Well, I’ve been blogging now (very sporadically) for around 9 months. When I set out, I didn’t want to simply toss my hat in the myriad of hosted blogging rings (blogger, xanga, wordpress, typepad, etc.). We have a very nice web hosting package with POWWEB…that we pay for…and we’re nowhere near exhausting its limits. I’m not a big fan of multiplying the URLs with which I’m associated. I pay for a domain and a web hosting package, so I’d like to use it! ;c)
When I started, I didn’t really have any experience with the various blogging packages that could be installed on your web site (the plethora of PHP-based open-source offerings, etc.) So, I sought a client blogging tool (always looking for freeware/open source) that simply generated and uploaded static pages from the local database of blog entries that it manages. I don’t know how many of those software tools exist (very few) but I found Blog and began to use it.

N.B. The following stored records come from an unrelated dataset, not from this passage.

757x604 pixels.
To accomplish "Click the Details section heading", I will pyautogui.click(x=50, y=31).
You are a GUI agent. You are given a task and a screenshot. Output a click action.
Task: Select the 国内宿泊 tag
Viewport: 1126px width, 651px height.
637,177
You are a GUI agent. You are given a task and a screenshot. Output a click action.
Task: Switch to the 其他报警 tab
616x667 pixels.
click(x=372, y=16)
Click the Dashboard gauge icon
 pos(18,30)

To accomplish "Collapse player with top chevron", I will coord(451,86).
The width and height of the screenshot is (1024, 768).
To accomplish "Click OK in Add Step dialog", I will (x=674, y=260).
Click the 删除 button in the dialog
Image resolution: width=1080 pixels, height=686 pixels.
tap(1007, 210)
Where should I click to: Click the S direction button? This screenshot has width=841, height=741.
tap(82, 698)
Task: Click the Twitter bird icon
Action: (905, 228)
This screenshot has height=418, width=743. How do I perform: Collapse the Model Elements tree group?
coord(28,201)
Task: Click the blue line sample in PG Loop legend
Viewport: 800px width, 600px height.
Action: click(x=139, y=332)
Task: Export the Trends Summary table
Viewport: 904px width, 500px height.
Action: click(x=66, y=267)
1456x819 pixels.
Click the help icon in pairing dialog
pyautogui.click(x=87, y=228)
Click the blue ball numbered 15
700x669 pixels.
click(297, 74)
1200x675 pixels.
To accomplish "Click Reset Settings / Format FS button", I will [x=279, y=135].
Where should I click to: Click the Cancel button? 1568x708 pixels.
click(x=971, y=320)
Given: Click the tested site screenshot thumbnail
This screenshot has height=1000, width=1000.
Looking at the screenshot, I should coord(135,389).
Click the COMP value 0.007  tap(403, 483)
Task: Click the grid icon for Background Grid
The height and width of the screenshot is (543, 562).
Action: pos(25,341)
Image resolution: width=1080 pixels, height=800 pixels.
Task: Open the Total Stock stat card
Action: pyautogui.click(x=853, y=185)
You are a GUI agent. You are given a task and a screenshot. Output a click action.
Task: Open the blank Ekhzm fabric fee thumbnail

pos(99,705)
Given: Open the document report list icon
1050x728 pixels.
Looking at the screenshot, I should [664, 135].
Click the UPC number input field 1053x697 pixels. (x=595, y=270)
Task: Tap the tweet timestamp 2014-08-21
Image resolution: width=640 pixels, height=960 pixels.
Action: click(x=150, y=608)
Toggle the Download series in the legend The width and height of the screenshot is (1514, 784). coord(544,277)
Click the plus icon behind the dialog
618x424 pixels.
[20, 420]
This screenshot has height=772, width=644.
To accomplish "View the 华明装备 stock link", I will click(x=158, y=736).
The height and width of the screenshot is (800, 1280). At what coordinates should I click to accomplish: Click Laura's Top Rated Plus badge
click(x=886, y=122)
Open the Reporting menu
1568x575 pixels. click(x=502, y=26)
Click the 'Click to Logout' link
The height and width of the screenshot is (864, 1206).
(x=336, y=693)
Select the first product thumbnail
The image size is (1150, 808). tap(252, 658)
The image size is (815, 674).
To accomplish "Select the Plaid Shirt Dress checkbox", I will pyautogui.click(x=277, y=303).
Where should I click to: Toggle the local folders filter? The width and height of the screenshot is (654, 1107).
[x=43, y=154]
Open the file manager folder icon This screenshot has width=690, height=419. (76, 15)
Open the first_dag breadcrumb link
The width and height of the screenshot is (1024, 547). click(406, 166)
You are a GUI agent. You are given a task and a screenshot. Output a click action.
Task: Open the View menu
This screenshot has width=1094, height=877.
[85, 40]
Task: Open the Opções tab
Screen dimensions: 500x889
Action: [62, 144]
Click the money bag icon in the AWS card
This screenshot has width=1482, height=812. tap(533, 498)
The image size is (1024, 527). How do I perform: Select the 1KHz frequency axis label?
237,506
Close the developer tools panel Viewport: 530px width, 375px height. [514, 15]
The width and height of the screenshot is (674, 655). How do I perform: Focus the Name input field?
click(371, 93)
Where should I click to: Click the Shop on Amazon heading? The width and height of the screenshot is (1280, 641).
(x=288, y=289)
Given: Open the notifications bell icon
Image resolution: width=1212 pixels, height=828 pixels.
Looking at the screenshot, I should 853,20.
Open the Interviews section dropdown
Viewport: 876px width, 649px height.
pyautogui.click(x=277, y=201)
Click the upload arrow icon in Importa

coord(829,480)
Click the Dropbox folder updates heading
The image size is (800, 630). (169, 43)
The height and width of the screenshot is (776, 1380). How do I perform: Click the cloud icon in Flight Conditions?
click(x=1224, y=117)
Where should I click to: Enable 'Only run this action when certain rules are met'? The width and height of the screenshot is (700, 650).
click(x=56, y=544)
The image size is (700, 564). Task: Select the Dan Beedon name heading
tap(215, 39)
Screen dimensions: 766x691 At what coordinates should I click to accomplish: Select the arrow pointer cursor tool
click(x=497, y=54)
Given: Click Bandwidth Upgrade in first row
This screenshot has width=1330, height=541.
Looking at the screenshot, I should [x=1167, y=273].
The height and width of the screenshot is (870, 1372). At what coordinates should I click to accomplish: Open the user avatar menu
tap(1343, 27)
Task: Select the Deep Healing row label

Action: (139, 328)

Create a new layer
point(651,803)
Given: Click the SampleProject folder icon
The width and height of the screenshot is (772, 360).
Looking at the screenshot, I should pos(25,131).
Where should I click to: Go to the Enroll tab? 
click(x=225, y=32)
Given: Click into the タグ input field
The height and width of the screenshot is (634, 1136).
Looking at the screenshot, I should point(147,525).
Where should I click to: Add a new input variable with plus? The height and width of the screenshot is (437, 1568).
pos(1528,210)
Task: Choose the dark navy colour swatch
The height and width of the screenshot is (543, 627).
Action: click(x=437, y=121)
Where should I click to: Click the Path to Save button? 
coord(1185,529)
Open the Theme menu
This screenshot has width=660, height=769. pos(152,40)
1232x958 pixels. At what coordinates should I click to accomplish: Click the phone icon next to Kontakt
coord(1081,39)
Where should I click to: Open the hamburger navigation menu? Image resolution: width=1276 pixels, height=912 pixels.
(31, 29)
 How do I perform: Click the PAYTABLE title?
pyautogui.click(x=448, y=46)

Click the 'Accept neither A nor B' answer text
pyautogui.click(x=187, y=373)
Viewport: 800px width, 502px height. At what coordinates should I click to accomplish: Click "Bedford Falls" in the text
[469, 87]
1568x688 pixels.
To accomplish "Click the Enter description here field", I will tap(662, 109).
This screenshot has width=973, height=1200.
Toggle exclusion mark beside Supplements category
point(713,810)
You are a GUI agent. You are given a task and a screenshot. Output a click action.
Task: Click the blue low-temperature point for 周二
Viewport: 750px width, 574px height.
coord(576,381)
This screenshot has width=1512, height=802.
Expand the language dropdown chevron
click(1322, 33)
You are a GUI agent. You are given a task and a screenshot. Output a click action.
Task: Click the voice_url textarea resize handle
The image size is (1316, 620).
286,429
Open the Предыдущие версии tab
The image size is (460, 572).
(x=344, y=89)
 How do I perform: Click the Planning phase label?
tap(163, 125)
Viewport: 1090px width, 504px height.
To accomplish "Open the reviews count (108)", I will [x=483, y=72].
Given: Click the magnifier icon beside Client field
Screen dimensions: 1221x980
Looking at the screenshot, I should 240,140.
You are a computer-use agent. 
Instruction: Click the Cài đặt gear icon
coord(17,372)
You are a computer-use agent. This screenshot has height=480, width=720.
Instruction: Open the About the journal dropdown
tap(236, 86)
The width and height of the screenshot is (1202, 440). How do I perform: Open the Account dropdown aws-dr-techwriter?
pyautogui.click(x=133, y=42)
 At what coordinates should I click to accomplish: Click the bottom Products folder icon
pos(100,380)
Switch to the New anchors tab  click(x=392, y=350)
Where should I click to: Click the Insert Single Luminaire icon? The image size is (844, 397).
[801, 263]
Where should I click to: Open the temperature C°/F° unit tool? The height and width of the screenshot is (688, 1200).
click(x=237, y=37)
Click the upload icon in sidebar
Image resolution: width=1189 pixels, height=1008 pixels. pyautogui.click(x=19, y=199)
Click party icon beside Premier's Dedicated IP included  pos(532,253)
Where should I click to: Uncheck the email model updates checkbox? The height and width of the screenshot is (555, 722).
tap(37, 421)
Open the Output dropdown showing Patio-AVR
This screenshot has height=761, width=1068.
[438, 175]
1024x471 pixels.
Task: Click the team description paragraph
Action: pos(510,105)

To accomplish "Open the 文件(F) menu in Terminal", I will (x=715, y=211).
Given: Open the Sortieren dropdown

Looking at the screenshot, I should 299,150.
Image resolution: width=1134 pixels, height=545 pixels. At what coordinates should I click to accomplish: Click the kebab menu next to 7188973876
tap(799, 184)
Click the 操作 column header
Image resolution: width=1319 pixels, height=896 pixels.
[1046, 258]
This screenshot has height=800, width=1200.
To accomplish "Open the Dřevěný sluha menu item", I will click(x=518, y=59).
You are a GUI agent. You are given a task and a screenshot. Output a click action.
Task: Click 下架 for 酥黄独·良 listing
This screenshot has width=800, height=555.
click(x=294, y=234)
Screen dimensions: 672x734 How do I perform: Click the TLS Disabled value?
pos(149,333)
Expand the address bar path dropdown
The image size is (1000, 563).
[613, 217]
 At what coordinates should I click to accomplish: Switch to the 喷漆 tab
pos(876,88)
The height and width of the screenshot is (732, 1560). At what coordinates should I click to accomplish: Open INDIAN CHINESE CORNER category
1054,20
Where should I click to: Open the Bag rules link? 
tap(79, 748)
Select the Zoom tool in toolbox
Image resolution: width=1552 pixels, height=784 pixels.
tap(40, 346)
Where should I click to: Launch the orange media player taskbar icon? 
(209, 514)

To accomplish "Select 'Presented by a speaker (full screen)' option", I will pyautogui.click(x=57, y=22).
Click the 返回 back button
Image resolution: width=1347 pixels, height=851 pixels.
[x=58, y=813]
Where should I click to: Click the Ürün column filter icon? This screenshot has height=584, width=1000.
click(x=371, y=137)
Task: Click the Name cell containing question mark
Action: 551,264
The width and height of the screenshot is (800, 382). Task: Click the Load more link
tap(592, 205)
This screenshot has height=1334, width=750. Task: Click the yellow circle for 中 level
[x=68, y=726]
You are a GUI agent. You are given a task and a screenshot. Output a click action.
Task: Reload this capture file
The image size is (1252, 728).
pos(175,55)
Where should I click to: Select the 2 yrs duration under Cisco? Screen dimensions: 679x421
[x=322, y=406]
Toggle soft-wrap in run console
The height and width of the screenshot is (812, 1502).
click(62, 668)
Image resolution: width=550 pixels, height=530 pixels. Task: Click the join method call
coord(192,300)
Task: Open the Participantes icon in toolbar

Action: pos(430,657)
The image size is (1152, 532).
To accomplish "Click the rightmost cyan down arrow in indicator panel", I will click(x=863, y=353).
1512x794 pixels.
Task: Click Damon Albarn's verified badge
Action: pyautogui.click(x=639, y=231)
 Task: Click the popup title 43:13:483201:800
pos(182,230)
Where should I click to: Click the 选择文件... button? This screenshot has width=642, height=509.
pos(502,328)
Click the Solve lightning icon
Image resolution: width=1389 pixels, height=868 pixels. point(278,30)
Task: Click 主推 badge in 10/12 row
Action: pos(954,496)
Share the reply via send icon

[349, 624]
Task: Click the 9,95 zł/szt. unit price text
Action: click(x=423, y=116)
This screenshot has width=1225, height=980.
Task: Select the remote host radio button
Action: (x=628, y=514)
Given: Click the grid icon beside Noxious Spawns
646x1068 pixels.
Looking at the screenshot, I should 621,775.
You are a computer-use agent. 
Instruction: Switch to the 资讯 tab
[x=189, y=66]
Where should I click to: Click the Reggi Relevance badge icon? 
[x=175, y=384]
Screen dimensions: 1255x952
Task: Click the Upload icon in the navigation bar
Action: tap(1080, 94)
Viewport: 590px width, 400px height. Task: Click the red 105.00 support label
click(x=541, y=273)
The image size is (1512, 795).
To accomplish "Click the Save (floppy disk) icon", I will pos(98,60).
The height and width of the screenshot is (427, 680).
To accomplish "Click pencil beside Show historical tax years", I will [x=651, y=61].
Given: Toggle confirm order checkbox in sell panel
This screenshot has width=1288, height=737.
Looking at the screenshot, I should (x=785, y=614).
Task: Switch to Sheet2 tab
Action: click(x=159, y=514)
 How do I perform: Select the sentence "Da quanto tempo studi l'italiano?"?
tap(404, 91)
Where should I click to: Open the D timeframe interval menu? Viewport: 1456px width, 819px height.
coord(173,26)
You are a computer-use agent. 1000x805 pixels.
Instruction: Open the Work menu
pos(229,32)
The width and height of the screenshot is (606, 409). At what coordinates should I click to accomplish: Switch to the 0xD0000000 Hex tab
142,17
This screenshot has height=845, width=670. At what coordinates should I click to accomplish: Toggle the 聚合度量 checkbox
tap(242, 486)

In the meantime, I began to work on building www.intouchcamps.com in the open-source CMS called Limbo (lite-Mambo…now Joomla). I looked at using Limbo for the last re-write of our site but I felt like I was trying to fit a square peg into a round hole and I could also tell that I was not “getting it” with respect to the CMS nomenclature of how to structure the content. I finally threw in the towel on that. I also started to help my daughter with two sites: https://fireproofsite.free.fr/ (defunct) and https://cblalsace.free.fr/ that she was building. POWWEB began offering some auto-installers of some of these open-source applications and I thought I’d take advantage of that and try some out. I installed phpBB and, in searching for the ultimate mailing list tool, tried phplist and phpLedMailer (none of which I use currently on our site).
All that to say that I began to get familiar with PHP-based apps and, more importantly, comfortable with them.
I also saw that as I continued to blog and with how I wanted to arrange/archive my categories, that the Blog tool was going to get more and more cumbersome as time went on. It’s a good tool but its biggest drawback is that it’s not being aggressively developed. It’s last non-beta release is pretty old and so one follows the slowly-released beta builds that have varying degrees of bugginess and feature release in them.
So, I finally bit the bullet and decided that I would install an open-source blog application on my site (specifically for my personal blog…not to run the whole site…yet). I had several to choose from with the auto-installers at POWWEB and finally settled on WordPress.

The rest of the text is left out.